Measuring Words That Motivate

“The biggest source of motivation are your own thoughts…” –Source Unknown

As soon as my children were old enough to put on a team uniform and “compete,” I began looking for the right words to inspire focus and performance. Throughout the years, my urge to motivate continued. However, it is unclear to me whether it was more important to me than to them.

At the tender age of 5, I recall our son’s baseball team had a game one bright, sunny Saturday. It was the kind of brisk, clear morning when a child’s most innate response is to be outside playing. My husband was an assistant coach for the Dodgers, and had the unenviable responsibility of trying to keep the outfielders engaged as they commanded their patch of grass for the possibility of a fly ball. At that age, precious few baseballs make it out of the infield, so there is time to improvise while waiting for 3 outs.
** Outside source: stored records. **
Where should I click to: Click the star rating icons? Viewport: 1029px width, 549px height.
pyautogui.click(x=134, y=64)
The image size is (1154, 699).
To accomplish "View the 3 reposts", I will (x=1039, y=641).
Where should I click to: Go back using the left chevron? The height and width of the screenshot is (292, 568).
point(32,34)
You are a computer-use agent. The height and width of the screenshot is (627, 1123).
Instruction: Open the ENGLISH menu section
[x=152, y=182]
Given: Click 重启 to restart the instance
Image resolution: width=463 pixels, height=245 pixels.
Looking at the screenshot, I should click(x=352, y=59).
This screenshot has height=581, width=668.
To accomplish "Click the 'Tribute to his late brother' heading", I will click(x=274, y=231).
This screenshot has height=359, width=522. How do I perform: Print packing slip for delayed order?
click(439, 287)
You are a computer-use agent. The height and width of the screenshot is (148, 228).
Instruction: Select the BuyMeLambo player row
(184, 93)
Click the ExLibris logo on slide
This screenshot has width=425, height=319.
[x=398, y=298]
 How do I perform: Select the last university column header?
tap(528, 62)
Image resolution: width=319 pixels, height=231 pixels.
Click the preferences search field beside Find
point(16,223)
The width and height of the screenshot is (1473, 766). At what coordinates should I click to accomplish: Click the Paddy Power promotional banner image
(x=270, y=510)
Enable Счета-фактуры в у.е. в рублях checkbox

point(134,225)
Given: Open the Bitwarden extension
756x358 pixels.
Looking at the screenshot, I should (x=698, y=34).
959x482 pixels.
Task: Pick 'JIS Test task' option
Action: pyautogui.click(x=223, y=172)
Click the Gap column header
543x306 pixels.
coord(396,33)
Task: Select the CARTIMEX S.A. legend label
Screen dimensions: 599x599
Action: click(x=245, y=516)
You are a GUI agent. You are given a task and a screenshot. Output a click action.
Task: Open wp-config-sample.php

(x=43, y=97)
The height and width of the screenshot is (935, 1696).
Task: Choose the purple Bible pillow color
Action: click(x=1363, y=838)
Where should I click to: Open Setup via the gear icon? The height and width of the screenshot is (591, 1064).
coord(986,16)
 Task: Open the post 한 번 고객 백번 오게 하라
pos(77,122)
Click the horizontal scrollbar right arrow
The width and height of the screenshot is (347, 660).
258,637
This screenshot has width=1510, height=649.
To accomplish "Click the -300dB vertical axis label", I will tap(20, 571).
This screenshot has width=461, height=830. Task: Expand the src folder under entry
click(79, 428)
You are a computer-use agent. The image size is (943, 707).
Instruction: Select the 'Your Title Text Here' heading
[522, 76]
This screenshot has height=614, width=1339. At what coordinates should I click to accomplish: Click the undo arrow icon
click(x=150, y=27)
The little blonde-headed right fielder had been distracted by the dandelions brandishing their brillant spring color. He sat down to examine them for a potential bouquet he was considering for mom, when Coach Mike spotted him. “Luke, you need to stop picking wildflowers and be ready for a ball coming your way! Your team is depending on you.” Luke looked up to the imposing adult casting his shadow overhead and remarked, “I don’t like baseball.”

I never heard whether Luke’s sports journey included baseball thereafter; his mom was a country music singer, so he probably picked up a guitar. But for those whose sports journeys continued, motivation was likely on their parents’ radar. Wise parents consistently teach their children, in appropriate ways, the value of hard work, commitment, and teamwork from an early age.

As children pursue sports interests, the goal is to develop intrinsic motivation. It seems a bit silly, though I have seen it, for parents to be yelling “have fun” when their high schooler comes up to bat. Of course at the younger ages, it is a great foundation for keeping an athlete focused and relaxed. But at some point, that directive should have taken root within the athlete’s own psyche. Not to mention, coaches are delivering instructions as well, and the fewer distractions from mom in the stands, the better.

The components of one’s intrinsic motivation can include sacrificial preparation, desire for redemption, love of team, personal pride, enjoyment of the pursuit, innate competitiveness, determination, and confidence. These are lessons that develop over time from life experiences and family values along the way. Parents can teach such principles from an early age. What wise parents avoid is creating an athlete’s dependence on extrinsic motivation because it fills some need for the parent.

Key Tips

  • Lay a foundation for intrinsic motivation with consistent messaging about preparation, commitment, and teamwork from an early age.
  • Allow your child to internalize those values by developing his own motivation without your constant prompting.

2 thoughts on “Measuring Words That Motivate”

  1. Oh, my gosh. Your superb, eloquent writing takes me back to the 5-year-old outfielders distracted by those “dandelions brandishing their brilliant spring color”.
    These articles contain informative, instructive, but—most of all—delightful examples of the challenges of youth sports. I look forward to reading each and every one!